Stored records:
--
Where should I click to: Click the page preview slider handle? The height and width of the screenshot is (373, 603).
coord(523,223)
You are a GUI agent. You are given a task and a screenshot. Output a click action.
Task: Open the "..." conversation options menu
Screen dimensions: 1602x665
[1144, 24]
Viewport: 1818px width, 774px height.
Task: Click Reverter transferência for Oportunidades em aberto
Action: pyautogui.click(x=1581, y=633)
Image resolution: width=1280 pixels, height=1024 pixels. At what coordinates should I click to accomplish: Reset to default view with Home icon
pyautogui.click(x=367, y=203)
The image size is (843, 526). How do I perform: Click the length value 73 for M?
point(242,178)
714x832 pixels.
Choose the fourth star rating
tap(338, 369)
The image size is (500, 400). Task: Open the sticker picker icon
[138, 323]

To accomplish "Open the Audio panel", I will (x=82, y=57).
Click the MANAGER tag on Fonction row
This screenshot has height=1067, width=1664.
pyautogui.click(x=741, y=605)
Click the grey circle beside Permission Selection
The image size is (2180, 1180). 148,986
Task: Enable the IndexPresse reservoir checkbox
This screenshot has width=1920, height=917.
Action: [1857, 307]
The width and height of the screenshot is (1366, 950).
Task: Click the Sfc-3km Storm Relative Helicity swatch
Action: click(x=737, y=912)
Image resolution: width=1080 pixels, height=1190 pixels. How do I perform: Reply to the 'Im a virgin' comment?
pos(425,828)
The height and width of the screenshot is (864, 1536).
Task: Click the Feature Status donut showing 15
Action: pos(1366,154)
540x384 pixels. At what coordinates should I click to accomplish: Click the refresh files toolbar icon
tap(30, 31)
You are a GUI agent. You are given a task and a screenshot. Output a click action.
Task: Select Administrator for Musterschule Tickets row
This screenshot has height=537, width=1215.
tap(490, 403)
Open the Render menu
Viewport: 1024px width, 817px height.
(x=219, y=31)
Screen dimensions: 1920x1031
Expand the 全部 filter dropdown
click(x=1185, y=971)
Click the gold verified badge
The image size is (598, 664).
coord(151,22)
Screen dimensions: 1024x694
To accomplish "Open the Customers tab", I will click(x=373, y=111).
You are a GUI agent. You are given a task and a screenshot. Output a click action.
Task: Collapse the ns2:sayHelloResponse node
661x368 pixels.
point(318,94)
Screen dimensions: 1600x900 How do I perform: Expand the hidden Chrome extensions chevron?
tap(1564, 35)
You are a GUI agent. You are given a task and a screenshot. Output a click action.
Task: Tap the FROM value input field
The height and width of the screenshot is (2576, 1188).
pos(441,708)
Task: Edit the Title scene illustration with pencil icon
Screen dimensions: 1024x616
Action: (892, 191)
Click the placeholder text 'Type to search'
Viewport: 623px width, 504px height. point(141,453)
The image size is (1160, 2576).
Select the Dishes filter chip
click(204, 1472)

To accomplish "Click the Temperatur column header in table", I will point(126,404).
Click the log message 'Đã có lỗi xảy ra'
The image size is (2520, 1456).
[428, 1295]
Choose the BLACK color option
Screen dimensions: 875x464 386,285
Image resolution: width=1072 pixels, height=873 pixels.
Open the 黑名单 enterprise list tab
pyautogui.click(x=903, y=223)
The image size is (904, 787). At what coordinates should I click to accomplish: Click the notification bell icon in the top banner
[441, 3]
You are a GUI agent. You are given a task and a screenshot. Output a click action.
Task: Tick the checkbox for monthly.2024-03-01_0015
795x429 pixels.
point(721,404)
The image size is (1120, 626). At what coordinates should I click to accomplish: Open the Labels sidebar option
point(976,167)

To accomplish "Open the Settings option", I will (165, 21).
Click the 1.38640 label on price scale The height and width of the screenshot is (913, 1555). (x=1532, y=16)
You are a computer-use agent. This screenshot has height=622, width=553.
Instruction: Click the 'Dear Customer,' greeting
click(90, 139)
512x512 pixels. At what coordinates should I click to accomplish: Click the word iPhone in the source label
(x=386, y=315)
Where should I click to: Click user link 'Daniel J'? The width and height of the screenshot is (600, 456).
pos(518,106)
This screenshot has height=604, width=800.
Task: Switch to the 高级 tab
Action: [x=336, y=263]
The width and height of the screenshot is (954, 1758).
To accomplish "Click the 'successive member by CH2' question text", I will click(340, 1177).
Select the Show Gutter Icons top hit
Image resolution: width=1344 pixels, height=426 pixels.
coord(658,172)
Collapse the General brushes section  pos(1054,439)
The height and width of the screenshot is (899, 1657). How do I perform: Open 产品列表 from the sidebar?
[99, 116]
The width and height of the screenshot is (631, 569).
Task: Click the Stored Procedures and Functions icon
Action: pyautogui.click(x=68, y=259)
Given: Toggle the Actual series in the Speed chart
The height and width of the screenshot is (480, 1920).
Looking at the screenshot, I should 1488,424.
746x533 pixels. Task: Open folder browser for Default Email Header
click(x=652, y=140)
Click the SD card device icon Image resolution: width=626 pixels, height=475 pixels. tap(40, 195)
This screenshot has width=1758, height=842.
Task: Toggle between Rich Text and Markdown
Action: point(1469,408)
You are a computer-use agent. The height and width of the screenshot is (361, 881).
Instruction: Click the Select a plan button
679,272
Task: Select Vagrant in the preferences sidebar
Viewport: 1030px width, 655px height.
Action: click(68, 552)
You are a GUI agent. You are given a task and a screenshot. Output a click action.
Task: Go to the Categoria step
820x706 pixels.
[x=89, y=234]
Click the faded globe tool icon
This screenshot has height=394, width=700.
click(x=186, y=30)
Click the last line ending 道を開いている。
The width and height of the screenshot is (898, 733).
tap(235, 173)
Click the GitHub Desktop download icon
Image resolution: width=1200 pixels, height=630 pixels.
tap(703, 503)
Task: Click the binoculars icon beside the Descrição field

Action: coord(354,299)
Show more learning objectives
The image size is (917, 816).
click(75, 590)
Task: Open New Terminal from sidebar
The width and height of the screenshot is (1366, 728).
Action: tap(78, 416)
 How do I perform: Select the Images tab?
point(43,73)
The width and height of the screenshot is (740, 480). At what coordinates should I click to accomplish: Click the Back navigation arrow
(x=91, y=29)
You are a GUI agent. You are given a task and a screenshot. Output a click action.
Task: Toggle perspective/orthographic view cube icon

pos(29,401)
--
Your answer should be the lines above, from the line containing "Task: Tick the" up to and including the line containing "The width and height of the screenshot is (954, 1758).", reproduced exactly and with nothing else.

Response –
Task: Tick the checkbox for monthly.2024-03-01_0015
795x429 pixels.
point(721,404)
The image size is (1120, 626). At what coordinates should I click to accomplish: Open the Labels sidebar option
point(976,167)

To accomplish "Open the Settings option", I will (165, 21).
Click the 1.38640 label on price scale The height and width of the screenshot is (913, 1555). (x=1532, y=16)
You are a computer-use agent. This screenshot has height=622, width=553.
Instruction: Click the 'Dear Customer,' greeting
click(90, 139)
512x512 pixels. At what coordinates should I click to accomplish: Click the word iPhone in the source label
(x=386, y=315)
Where should I click to: Click user link 'Daniel J'? The width and height of the screenshot is (600, 456).
pos(518,106)
This screenshot has height=604, width=800.
Task: Switch to the 高级 tab
Action: [x=336, y=263]
The width and height of the screenshot is (954, 1758).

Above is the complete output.